For a while, LT pushed through the favors, scratching the back of as many colleagues police as he could, and threw elbows in the roadside bar where the 12-year-old girl had disappeared. None. A year later, he’s deadened deep into a bottle and up his nose out of shame.
This is when Lola, the daughter of a mob, strolls in declaring she has a story of a lost cousin and with it a vehement partnership No cops, for clear reasons.
every piece is dedicated to relationships and every ‘introduction’ is an elaborate exercise in screenwriting. All of what I’ve mentioned might have been taken care of with a line or two of dialogue, a short flashback or two, and the rest. It is all background and back story.
In one of the long scenes, LT sits in a bar, allegedly in a post-cold turkey phase, and we hear ancient Vietnam Vets drone on and on blaming their war on the same people that Pentagon propagandists have always blamed.
We also attend a meeting for a scene that serves a lot less purpose than the writer-director hoped for.

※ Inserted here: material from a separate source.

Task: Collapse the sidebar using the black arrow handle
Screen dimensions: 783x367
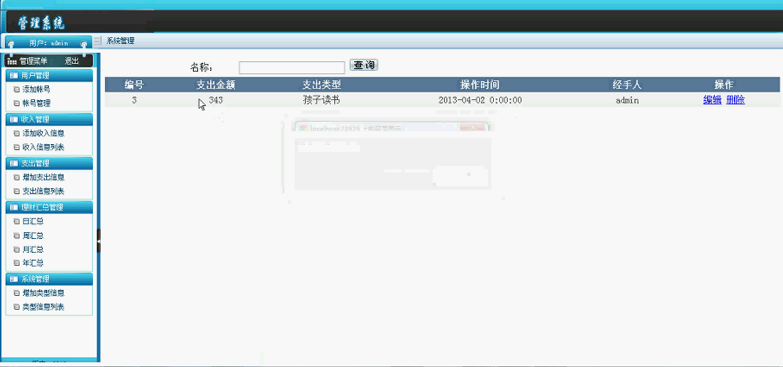Action: pos(99,241)
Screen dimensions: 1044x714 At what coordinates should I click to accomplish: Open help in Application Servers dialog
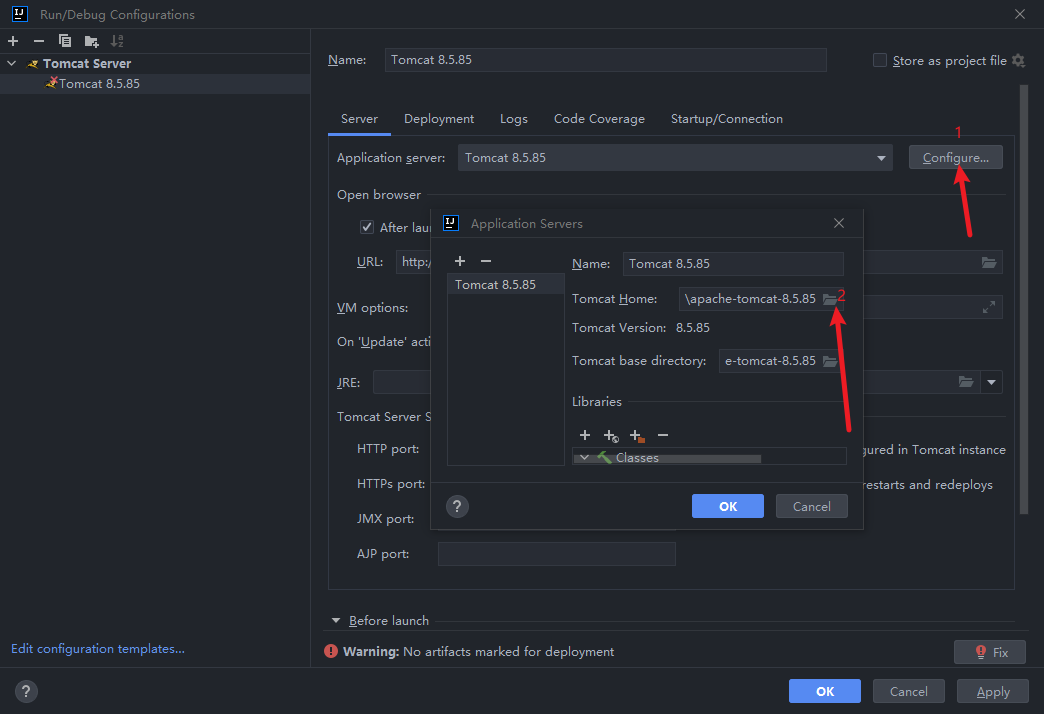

There is ‘establishing’ who the character is and what the stakes will be in a quick outline and there is not knowing when enough is enough. Writer-director Matthew Newton did not get that memo.
Even the finale, when the hunters have crossed a number of moral and legal boundaries in order to get close to the objective, remains drawn and so sloth-like that you will find yourself screaming at the screen Get ON with it during the rescue effort which proceeds at a snail pace.
As a side note, if you have watched more than 2 or 3 sensationalized videos depicting child abduction conspiracies, you will appreciate my observation of the endless first act. “Among the Beasts” is painfully straightforward.